A previous version of the headline and post incorrectly identified Simple Energy as the company building the virtual power plant.
Dive Brief:
- Simply Energy will develop an 8 MW virtual power plant in South Australia, making it the third similar project developed in the state, along with Tesla's massive 100 MW / 129 MWh storage project completed last year.
- The Australian Renewable Energy Agency (ARENA) yesterday announced $7.7 million in funding for Simply's project, which is expected to be operational by the end of 2019.
- In total, the project will cost $23 million project to develop, and plans to install Tesla Powerwall 2 home batteries to up to 1,200 homes in the city of Adelaide. The resource would consist of a mix of demand response capabilities and battery capacity.
Dive Insight:
South Australia is working to integrate renewables, storage and demand response in an effort to stabilize energy for its capital city of Adelaide, where most of the state's people reside.
Simply's VPP will consist of 1,200 residential Powerwalls, giving it 6 MW of storage. Another 2 MW of demand response capacity will be developed with 10 commercial businesses. The project is expected to be complete by the end of next year.

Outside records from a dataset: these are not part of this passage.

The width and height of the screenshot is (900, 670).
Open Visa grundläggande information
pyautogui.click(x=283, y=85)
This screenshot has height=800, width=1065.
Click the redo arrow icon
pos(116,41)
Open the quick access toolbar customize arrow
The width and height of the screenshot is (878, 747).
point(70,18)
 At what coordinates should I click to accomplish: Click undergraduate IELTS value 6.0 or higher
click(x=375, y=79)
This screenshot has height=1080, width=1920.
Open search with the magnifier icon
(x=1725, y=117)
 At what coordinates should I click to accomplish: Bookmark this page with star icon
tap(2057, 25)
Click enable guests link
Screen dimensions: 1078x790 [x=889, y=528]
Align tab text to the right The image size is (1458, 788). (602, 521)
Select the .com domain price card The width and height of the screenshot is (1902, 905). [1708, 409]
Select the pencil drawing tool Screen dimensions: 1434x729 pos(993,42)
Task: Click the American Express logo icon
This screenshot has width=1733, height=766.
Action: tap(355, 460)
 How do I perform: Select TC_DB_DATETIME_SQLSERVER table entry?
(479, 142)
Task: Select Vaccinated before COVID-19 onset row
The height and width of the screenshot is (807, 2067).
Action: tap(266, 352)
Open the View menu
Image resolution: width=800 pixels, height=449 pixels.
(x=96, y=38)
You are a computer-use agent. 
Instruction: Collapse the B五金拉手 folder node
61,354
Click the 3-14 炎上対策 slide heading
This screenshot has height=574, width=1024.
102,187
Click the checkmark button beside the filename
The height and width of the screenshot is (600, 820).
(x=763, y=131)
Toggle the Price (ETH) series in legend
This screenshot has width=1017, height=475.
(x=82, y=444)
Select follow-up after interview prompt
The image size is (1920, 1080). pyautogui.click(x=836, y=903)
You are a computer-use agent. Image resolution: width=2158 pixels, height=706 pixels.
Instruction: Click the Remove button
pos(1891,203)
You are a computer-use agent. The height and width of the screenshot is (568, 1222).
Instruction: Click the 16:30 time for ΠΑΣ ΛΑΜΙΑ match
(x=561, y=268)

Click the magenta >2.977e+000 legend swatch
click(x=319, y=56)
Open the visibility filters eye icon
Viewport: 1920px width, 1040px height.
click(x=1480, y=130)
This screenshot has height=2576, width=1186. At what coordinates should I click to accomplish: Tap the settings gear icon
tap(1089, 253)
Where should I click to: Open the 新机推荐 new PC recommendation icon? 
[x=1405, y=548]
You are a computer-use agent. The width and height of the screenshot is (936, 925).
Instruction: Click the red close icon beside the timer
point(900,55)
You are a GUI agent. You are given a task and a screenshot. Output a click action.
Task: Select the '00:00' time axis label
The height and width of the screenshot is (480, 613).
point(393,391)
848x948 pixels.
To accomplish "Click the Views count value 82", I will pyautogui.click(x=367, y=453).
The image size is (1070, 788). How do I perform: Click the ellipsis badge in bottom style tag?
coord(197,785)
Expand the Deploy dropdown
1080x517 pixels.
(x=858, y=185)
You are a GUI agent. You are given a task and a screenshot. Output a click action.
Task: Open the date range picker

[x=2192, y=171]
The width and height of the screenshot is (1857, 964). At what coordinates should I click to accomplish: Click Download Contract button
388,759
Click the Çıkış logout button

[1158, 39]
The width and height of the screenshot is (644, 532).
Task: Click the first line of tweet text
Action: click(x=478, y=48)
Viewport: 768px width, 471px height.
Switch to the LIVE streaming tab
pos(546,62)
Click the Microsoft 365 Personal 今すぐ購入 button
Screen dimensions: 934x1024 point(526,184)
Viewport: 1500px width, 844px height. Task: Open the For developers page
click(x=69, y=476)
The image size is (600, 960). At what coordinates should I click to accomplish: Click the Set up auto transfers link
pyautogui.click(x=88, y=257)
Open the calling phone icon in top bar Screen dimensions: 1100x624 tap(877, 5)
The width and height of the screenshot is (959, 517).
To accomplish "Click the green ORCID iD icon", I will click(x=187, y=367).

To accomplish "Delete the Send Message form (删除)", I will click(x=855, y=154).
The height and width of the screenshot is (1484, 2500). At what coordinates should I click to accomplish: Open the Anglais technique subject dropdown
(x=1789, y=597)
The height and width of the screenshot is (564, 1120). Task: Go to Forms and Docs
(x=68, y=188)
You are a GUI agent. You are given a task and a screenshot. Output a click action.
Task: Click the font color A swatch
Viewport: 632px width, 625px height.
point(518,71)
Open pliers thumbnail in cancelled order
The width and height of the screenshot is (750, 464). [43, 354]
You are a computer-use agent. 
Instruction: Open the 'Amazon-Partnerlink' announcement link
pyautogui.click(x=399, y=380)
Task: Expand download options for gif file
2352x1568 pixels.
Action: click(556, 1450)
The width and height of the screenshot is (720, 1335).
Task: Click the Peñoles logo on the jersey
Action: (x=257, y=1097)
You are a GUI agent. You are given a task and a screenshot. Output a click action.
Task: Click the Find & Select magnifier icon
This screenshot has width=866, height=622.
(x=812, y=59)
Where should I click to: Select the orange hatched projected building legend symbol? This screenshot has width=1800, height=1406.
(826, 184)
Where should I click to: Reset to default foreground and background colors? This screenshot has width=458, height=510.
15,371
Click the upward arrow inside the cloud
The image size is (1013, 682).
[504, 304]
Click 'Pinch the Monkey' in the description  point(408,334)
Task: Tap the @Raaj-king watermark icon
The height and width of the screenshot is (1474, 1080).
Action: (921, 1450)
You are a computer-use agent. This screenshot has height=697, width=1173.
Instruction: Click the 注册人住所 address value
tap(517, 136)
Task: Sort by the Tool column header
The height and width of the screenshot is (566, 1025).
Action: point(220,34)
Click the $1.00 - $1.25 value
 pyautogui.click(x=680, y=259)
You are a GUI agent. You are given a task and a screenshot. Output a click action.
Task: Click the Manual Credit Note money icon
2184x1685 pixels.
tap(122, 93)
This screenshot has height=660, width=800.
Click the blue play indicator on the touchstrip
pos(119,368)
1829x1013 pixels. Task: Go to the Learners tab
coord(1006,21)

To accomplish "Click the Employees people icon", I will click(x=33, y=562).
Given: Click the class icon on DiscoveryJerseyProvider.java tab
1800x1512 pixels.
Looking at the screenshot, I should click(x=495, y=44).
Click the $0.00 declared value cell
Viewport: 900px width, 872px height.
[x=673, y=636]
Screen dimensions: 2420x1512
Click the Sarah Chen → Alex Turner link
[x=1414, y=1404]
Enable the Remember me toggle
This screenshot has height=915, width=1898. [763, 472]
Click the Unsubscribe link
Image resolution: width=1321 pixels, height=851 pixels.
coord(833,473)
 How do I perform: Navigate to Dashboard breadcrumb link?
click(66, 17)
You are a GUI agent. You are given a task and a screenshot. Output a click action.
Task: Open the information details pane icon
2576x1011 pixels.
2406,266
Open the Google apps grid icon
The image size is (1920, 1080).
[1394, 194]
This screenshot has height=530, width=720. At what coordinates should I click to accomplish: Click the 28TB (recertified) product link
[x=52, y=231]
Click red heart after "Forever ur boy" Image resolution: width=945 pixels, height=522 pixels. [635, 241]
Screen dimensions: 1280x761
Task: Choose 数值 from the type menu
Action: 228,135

The VPPs will help to maximize the amount of solar energy consumed, and ARENA said the three-year trial with Simply will give South Australia Power Networks "greater visibility of behind the meter battery storage and access to those batteries as distributed energy resources that can be used to address local network constraints and manage demand."
ARENA previously provided $5 million in funding for AGL to establish a 1,000-household VPP, and Simply's plan will build on that.
Tesla has also been in talks to develop a 50,000-household virtual plant that could deliver 250 MW of solar and 650 MWh of storage. Electrek.co, however, reports the project's prospects are uncertain after a change in government in South Australia. Tesla will go ahead with the rollout of the initial 1,100 Powerwalls.
The company also last year completed a 100 MW/129 MWh battery facility designed to stabilize the electric grid in the state. Stoking interest in the project, Tesla CEO Elon Musk won a high profile bet after declaring the storage facility would be "built and working" within 100 days of contract signature. If he failed, Musk had promised to foot the bill for the $50 million project.